New Lipid Nanoparticles Deliver mRNA for Lung Tissue Regeneration

New research from the Perelman School of Medicine at the University of Pennsylvania suggests that a combination of messenger RNA (mRNA) and a novel lipid nanoparticle (LNP) could potentially be used to repair lung damage.

Lung damage can result from viruses, physical trauma, or other conditions. When this damage occurs in the lower regions of the lungs, it can be difficult to treat with conventional methods, such as inhaled medications. The study, published in Nature Communications,​​​​​​​ demonstrates the feasibility of an injectable therapeutic approach.

The lungs are hard-to-treat organs because both permanent and temporary damage often happens in the deeper regions where medication does not easily reach. Even drugs delivered intravenously are spread without specificity. That makes a targeted approach like ours especially valuable.”

Elena Atochina-Vasserman, MD, PhD, Study Author and Research Assistant Professor, Infectious Diseases, University of Pennsylvania

Elena Atochina-Vasserman is also a scientist at the Penn Institute for RNA Innovation.

Lung injuries can arise from various sources, including physical trauma that leads to lung inflammation and respiratory viruses such as COVID-19, influenza, and RSV.

Viral infections, in particular, can trigger an inflammatory response, resulting in fluid accumulation in the airways, excessive mucus production, cell death, and damage to the lung lining.

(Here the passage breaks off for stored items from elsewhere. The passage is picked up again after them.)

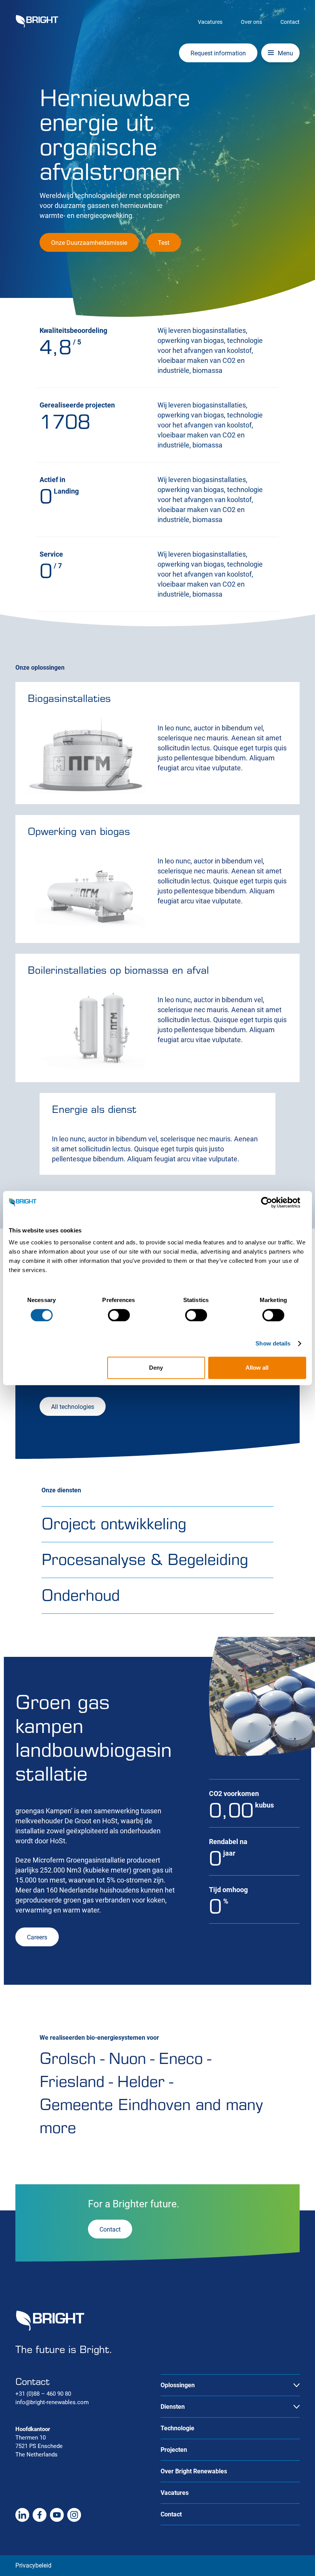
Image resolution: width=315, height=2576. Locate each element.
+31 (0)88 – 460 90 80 (43, 2393)
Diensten (173, 2406)
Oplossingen (178, 2385)
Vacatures (210, 22)
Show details (272, 1343)
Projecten (174, 2449)
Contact (290, 22)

Both acute and chronic lung damage can be life-threatening. According to research published in The Lancet, respiratory diseases were the third leading cause of death globally even before the COVID-19 pandemic.

A New Lipid Nanoparticle

The mRNA COVID-19 vaccines, which have been crucial in saving lives, utilized specific lipid nanoparticles to deliver the mRNA. This new study paired mRNA with a single, distinct LNP ionizable amphiphilic Janus dendrimers (IAJDs) which are derived from natural materials and were discovered by Virgil Percec, PhD, the P. Roy Vagelos Professor in Chemistry at the University of Pennsylvania.

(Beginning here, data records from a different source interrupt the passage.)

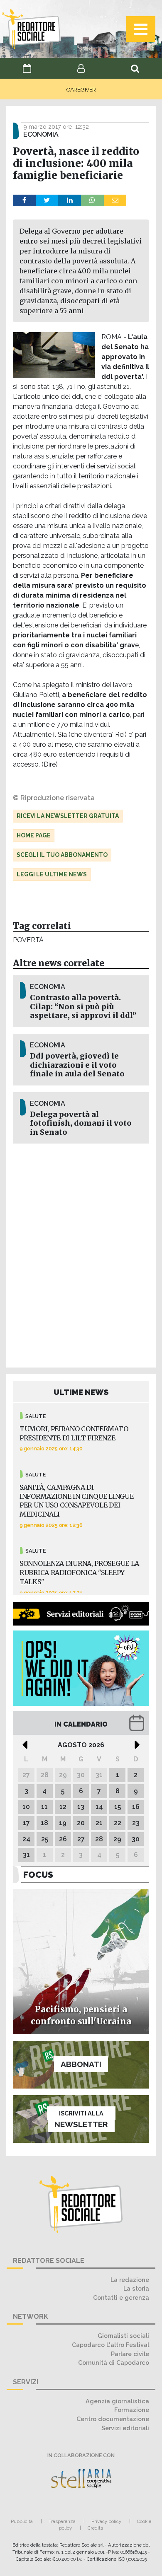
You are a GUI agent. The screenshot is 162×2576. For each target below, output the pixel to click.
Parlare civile (130, 2353)
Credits (95, 2528)
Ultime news (81, 1392)
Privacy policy (106, 2521)
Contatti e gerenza (121, 2297)
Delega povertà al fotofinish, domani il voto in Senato (81, 1123)
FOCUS (38, 1874)
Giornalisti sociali (123, 2335)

Prior research by Percec, Atochina-Vasserman, and their colleagues at Penn demonstrated that these IAJDs exhibit organ specificity, making them suitable for delivering mRNA directly to the lungs. Once in the lungs, the mRNA directs the immune system to produce transforming growth factor beta (TGF-β), a signaling molecule crucial for tissue repair.

This research marks the birth of a new mRNA delivery platform with its own strengths and potential beyond the original mRNA LNPs. While using other lipid nanoparticles works great to prevent infectious diseases, in addition to being specific to the lung, this new platform does not have to be stored at such extremely cold temperatures and is even easier to produce.”

Drew Weissman, MD, PhD, Study Co-Author, Roberts Family Professor, Vaccine Research, University of Pennsylvania

Drew Weissman is also a 2023 Nobel laureate and Director of the Penn Institute for RNA Innovation.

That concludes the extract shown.